Challenge =
Copy every one of the following entries verbatim, keeping each line as it appears.

Extracted records =
'''
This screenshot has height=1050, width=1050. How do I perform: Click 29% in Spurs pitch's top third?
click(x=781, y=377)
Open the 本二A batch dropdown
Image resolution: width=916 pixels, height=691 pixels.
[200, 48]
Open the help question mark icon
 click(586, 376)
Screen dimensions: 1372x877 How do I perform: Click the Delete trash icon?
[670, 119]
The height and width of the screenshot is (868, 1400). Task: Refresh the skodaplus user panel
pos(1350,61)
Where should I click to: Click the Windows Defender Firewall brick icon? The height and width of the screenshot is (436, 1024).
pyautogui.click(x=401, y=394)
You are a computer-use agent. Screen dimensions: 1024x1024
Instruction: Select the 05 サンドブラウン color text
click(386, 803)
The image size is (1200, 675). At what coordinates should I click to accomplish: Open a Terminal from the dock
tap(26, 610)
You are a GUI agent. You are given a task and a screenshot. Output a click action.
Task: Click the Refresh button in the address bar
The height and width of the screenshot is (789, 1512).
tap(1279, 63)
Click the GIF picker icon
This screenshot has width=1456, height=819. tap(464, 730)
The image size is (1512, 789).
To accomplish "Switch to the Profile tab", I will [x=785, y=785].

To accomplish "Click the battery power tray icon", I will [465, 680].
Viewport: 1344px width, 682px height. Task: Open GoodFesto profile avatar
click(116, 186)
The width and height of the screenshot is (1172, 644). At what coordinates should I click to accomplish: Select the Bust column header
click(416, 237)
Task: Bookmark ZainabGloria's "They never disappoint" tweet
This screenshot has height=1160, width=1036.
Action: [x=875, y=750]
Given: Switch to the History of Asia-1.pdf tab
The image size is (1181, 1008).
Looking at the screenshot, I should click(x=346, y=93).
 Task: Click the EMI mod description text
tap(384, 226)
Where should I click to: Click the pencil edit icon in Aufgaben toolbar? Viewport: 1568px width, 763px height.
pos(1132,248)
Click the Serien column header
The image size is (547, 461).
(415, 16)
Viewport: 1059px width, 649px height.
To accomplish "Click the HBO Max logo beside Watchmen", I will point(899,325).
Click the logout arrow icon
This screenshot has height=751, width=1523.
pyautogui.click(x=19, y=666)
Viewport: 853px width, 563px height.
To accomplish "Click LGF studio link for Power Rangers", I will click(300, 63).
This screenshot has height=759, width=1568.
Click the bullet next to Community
'''
Response to the exercise =
This screenshot has height=1050, width=1050. How do I perform: Click 29% in Spurs pitch's top third?
click(x=781, y=377)
Open the 本二A batch dropdown
Image resolution: width=916 pixels, height=691 pixels.
[200, 48]
Open the help question mark icon
 click(586, 376)
Screen dimensions: 1372x877 How do I perform: Click the Delete trash icon?
[670, 119]
The height and width of the screenshot is (868, 1400). Task: Refresh the skodaplus user panel
pos(1350,61)
Where should I click to: Click the Windows Defender Firewall brick icon? The height and width of the screenshot is (436, 1024).
pyautogui.click(x=401, y=394)
You are a computer-use agent. Screen dimensions: 1024x1024
Instruction: Select the 05 サンドブラウン color text
click(386, 803)
The image size is (1200, 675). At what coordinates should I click to accomplish: Open a Terminal from the dock
tap(26, 610)
You are a GUI agent. You are given a task and a screenshot. Output a click action.
Task: Click the Refresh button in the address bar
The height and width of the screenshot is (789, 1512).
tap(1279, 63)
Click the GIF picker icon
This screenshot has width=1456, height=819. tap(464, 730)
The image size is (1512, 789).
To accomplish "Switch to the Profile tab", I will [x=785, y=785].

To accomplish "Click the battery power tray icon", I will [465, 680].
Viewport: 1344px width, 682px height. Task: Open GoodFesto profile avatar
click(116, 186)
The width and height of the screenshot is (1172, 644). At what coordinates should I click to accomplish: Select the Bust column header
click(416, 237)
Task: Bookmark ZainabGloria's "They never disappoint" tweet
This screenshot has height=1160, width=1036.
Action: [x=875, y=750]
Given: Switch to the History of Asia-1.pdf tab
The image size is (1181, 1008).
Looking at the screenshot, I should click(x=346, y=93).
 Task: Click the EMI mod description text
tap(384, 226)
Where should I click to: Click the pencil edit icon in Aufgaben toolbar? Viewport: 1568px width, 763px height.
pos(1132,248)
Click the Serien column header
The image size is (547, 461).
(415, 16)
Viewport: 1059px width, 649px height.
To accomplish "Click the HBO Max logo beside Watchmen", I will point(899,325).
Click the logout arrow icon
This screenshot has height=751, width=1523.
pyautogui.click(x=19, y=666)
Viewport: 853px width, 563px height.
To accomplish "Click LGF studio link for Power Rangers", I will click(300, 63).
This screenshot has height=759, width=1568.
Click the bullet next to Community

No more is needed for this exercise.